> [Task]
In the mailing-list post on a new TVBUFF type, what name is proposed for the new type?

> [Reading passage]
Ethereal-dev: [Ethereal-dev] RFC: new TVBUFF type

Note: This archive is from the project's previous web site, ethereal.com. This list is no longer active.

From: "Ronnie Sahlberg" <rsahlber@xxxxxxxxxxxxxx>
Date: Tue, 22 May 2001 18:10:50 +1000
Hi list,
Please give me comments on this idea.

I have been thinking a lot over how the IP reassembly is implemented and I
really dont like
that it requires double backing store in malloc()ed memory.
Then I thought, that what IP defragment needs is basically the same thing as
what some other
interesting features would need. The features I think of are
1: treating a TCP datastream as a "array of bytes".
2: merging parts of various UDP/TCP payloads into larger TVBUFFs which one
can dissect/do other interesting stuff with.
After deciding on and implementing it usefully I plan to use IP
defragmentation as a test/proof of concept.


The design I have come up which which would be reasonable generic and
(hopefully) useful is:

TVBUFF_SPARSE_ARRAY
Create a new type of TVBUFF, lets call it TVBUFF_SPARSE_ARRAY.
This TVBUFF type can be thought of similar to COMPOSITE, but that one can
insert a new TVBUFF segment anywhere
not only prepend and append. Also, one can have "holes" in the data which
this TVBUFF describes.

> [Entries provided]
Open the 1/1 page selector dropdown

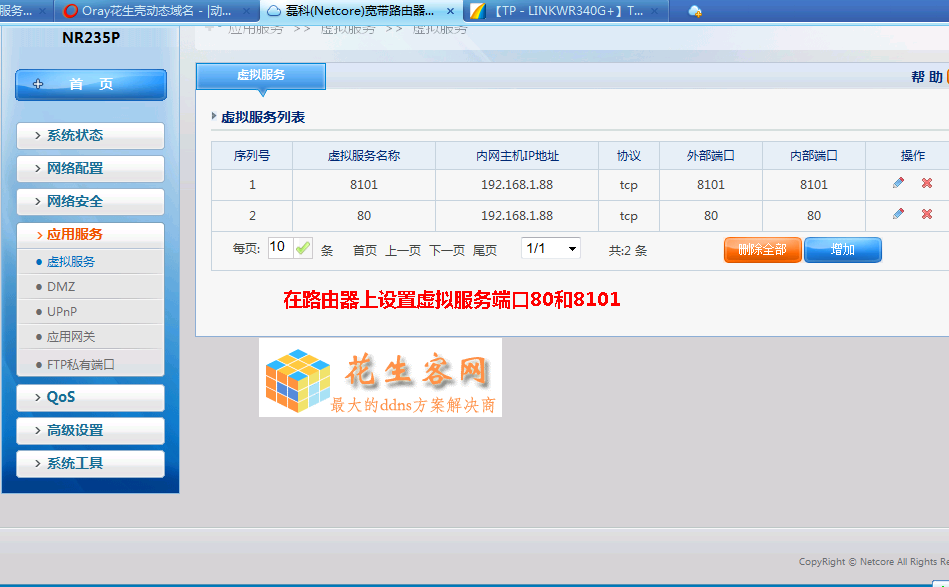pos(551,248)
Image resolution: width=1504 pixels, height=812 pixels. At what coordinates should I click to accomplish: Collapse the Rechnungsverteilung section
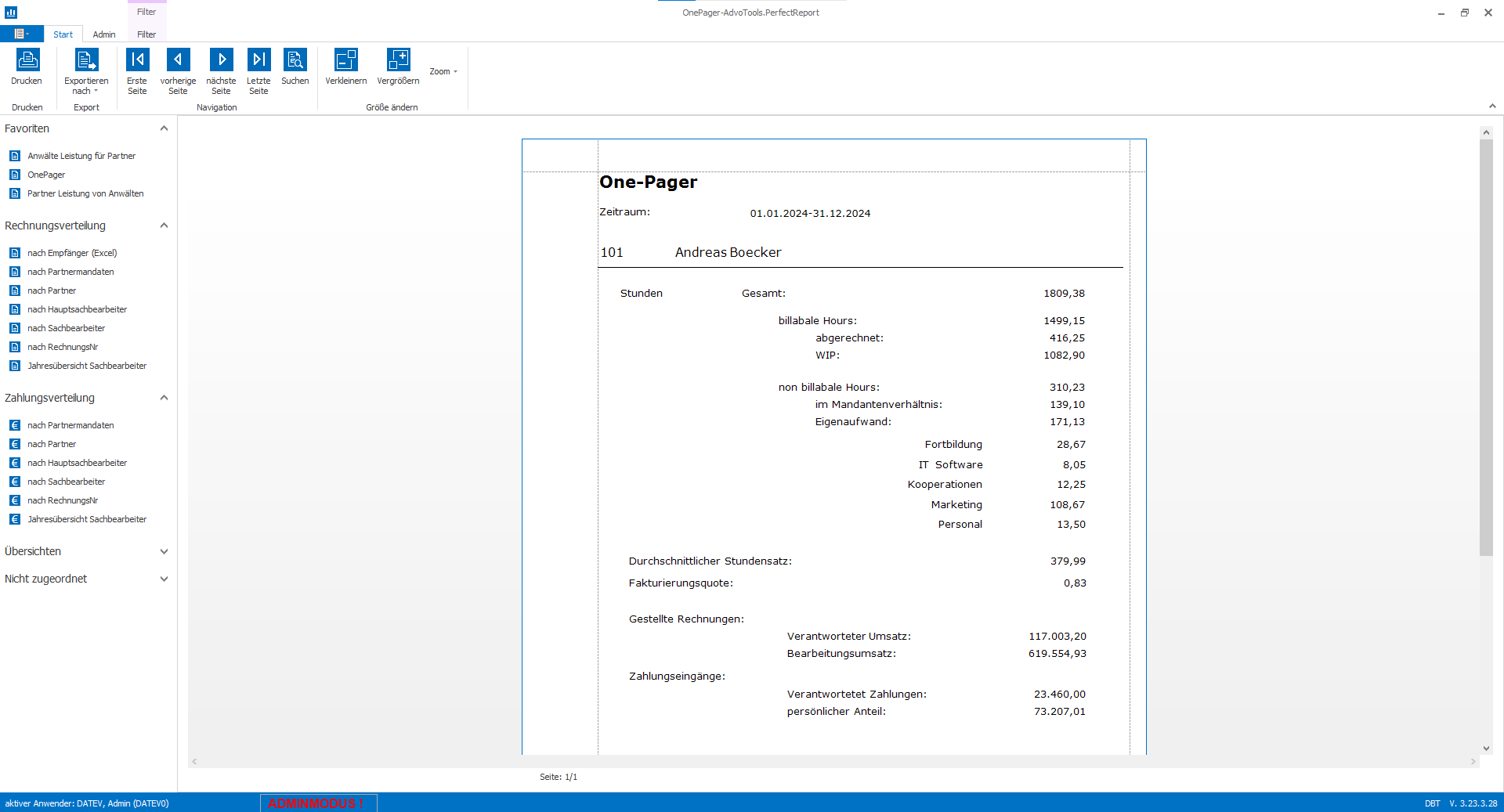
* * *
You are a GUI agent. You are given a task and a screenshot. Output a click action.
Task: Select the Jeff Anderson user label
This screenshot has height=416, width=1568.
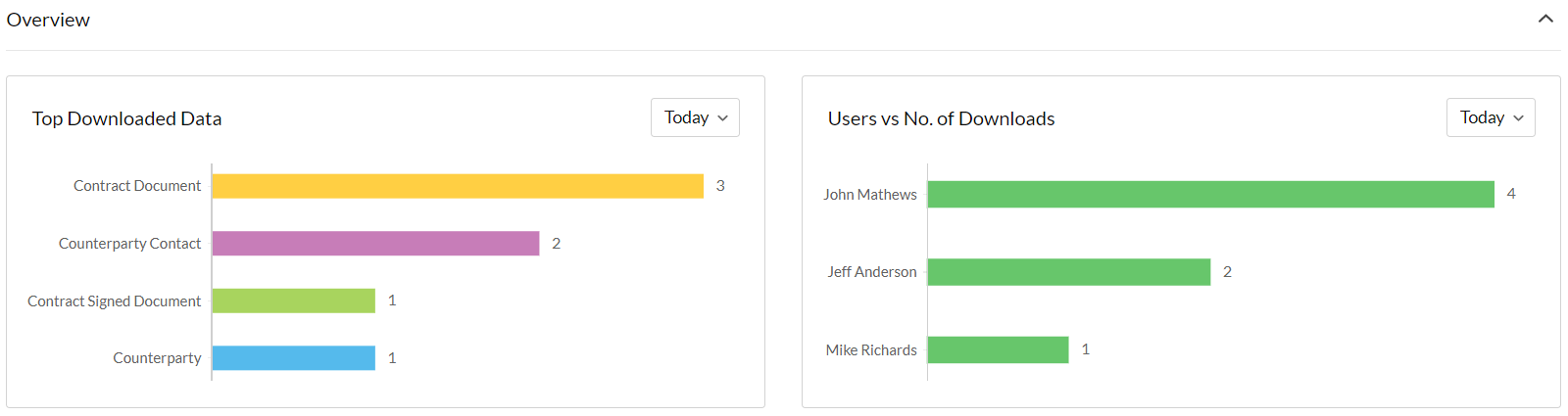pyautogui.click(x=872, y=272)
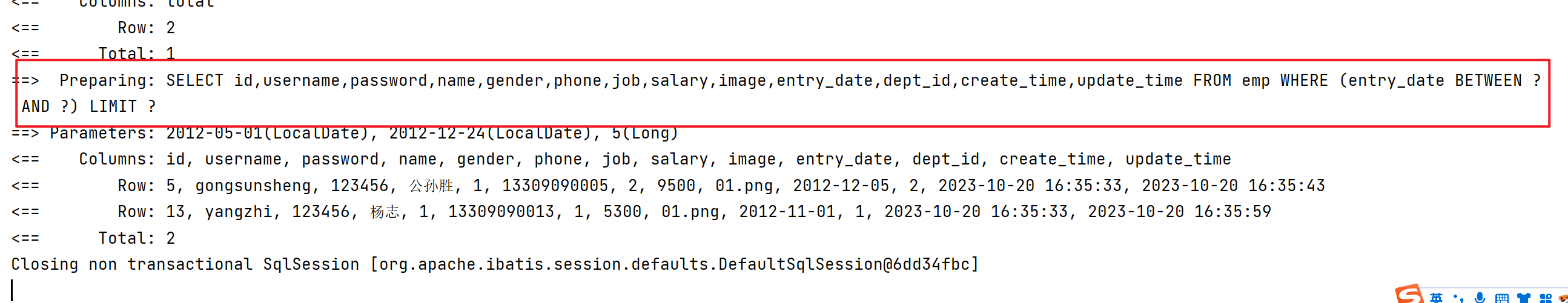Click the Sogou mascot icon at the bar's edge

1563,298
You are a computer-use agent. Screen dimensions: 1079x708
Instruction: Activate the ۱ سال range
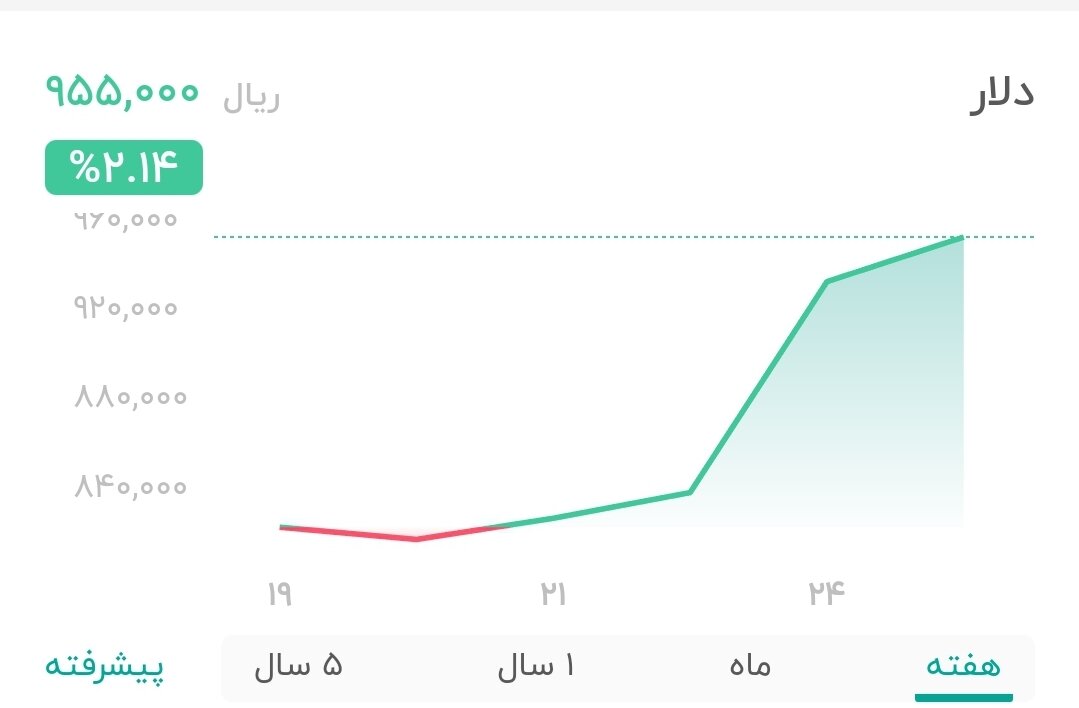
==
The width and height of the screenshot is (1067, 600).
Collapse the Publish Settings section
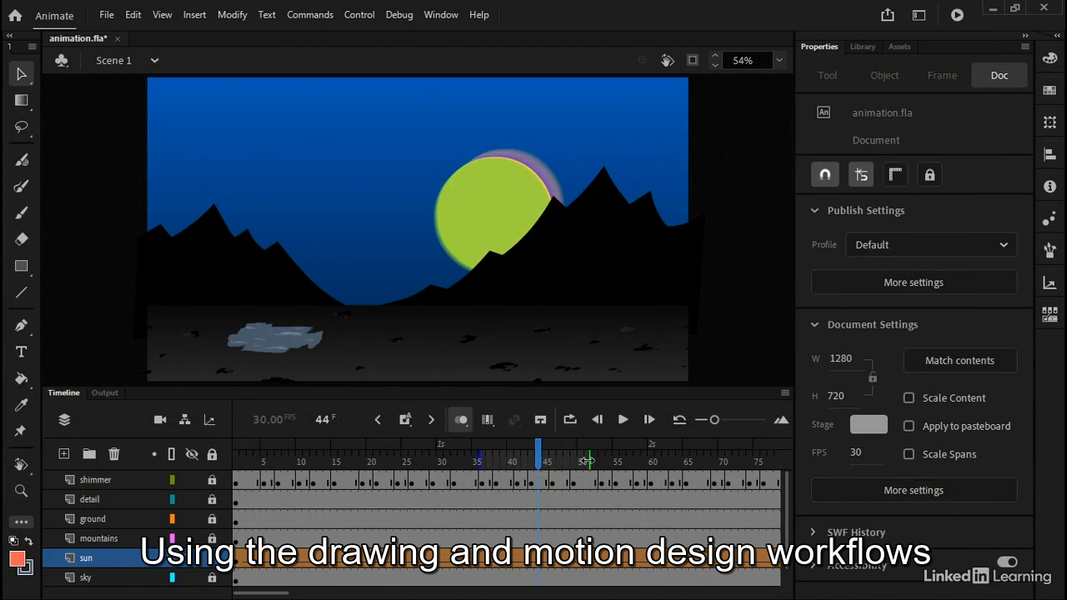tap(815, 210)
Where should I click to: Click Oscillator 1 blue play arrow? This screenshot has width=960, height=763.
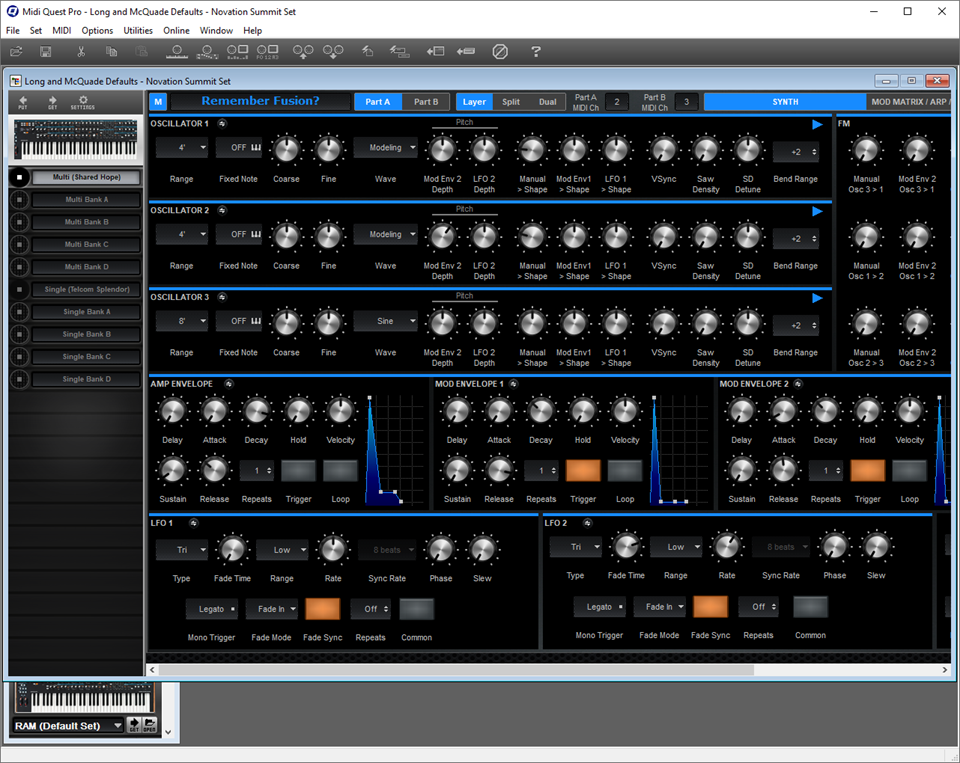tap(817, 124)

> [Solution]
TVBUFF_SPARSE_ARRAY